劇中音楽は林光に拠る、太鼓を中心としたミニマル。題字と冒頭の「穴」の説明は何と岡本太郎、そして新藤の脚本は何処と無く芥川を思わせ、舞台も薄野と川、二つの小屋と「穴」のみ。クローズ・アップやカット割りも凝っており、ストップモーションやスローモーションも多用され、モノクロによる光と影、特に夜のシーンが素晴らしい。そして何よりも驚くのは、此処では記さないが、結末・ラストシーンである!

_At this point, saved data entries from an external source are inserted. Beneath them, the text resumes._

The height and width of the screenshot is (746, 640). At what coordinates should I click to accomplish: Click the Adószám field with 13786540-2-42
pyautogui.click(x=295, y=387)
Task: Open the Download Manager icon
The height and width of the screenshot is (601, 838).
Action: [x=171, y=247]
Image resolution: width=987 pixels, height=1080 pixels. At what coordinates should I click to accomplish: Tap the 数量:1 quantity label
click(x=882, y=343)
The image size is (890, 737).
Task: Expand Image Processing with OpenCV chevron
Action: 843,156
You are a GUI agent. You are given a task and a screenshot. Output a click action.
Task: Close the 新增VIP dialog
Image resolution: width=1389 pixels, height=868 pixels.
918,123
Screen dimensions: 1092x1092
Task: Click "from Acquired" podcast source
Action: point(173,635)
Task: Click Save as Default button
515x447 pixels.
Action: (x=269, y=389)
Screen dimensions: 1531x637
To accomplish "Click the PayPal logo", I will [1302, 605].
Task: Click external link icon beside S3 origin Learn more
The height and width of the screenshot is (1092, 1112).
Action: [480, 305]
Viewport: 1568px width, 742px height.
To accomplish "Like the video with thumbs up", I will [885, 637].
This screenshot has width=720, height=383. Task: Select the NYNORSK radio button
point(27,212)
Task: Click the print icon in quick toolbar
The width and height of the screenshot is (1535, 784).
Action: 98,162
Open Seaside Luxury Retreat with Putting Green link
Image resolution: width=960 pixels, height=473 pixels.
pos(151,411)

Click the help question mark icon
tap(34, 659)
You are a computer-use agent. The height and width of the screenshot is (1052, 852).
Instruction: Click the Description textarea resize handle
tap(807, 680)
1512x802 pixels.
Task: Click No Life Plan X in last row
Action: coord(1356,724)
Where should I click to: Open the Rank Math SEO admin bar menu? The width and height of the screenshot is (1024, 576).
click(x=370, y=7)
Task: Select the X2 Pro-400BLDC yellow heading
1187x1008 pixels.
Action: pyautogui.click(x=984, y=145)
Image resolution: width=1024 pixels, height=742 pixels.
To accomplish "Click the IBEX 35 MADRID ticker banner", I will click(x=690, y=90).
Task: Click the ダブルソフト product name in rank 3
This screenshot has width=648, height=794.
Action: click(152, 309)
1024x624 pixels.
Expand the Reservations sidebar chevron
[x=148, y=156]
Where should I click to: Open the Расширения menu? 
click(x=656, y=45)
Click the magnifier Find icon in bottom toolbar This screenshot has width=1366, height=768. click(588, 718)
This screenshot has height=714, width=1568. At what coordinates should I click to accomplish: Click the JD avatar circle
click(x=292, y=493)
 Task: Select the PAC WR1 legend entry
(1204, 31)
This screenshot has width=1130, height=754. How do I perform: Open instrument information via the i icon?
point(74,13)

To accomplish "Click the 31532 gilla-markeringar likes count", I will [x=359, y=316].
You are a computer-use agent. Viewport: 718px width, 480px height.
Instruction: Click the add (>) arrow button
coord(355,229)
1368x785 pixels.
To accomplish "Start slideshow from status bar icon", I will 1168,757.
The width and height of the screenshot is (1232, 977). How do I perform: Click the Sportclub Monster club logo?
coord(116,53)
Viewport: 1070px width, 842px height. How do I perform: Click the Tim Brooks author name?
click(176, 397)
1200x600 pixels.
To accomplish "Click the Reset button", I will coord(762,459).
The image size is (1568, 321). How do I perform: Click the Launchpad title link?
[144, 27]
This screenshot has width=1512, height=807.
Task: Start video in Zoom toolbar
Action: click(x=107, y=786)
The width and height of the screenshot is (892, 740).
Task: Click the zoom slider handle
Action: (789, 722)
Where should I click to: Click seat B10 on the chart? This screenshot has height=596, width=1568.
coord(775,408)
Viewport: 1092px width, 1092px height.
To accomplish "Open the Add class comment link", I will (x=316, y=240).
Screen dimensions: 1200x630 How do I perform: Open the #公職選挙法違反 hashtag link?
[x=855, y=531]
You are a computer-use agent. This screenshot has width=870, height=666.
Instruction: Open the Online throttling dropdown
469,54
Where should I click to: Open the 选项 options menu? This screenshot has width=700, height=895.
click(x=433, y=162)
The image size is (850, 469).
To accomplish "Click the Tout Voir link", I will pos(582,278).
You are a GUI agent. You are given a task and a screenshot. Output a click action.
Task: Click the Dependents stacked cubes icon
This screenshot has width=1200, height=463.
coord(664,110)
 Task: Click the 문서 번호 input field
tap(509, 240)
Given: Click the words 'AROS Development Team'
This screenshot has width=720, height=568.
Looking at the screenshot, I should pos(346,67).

この「鬼婆」、素晴らしくも、非常に考えさせられる作品であった。

映画の後は、ミッドタウンの「T」でS君、建築家SとAちゃんカップル、グレゴリオ・チャントのコンサートに行っていたゲル妻とジュエリー・デザイナーのN氏、そしてアッパー・イーストの「D」のシェフJ氏と飲み会。

「日本の腰抜け外交」に就いてや、先日S氏が講演した「TED (Technology Entertainment Design) Conference」、懐かしの性風俗産業(笑)やダーウィン迄、話は喧々諤々と進み、夜中2時半過ぎにやっと終了…そして筆者は、明後日月曜日に「劇薬」が必要かも知れない国、日本へと向かう。

今回の筆者のビジネス・トリップは、その後台北、香港を廻って再び日本に戻り、年始迄日本滞在の予定。来日後直ぐの土曜日20日と27日には、TBS・BSの朝8:30−9:24放送(再放送は翌日曜日の夜23:00−23:54)の番組「榊原・嶌のグローバル・ナビ」と云う番組に、フル出演予定…筆者の「仕事」を特集する。暇で仕方ない方は、ご覧を。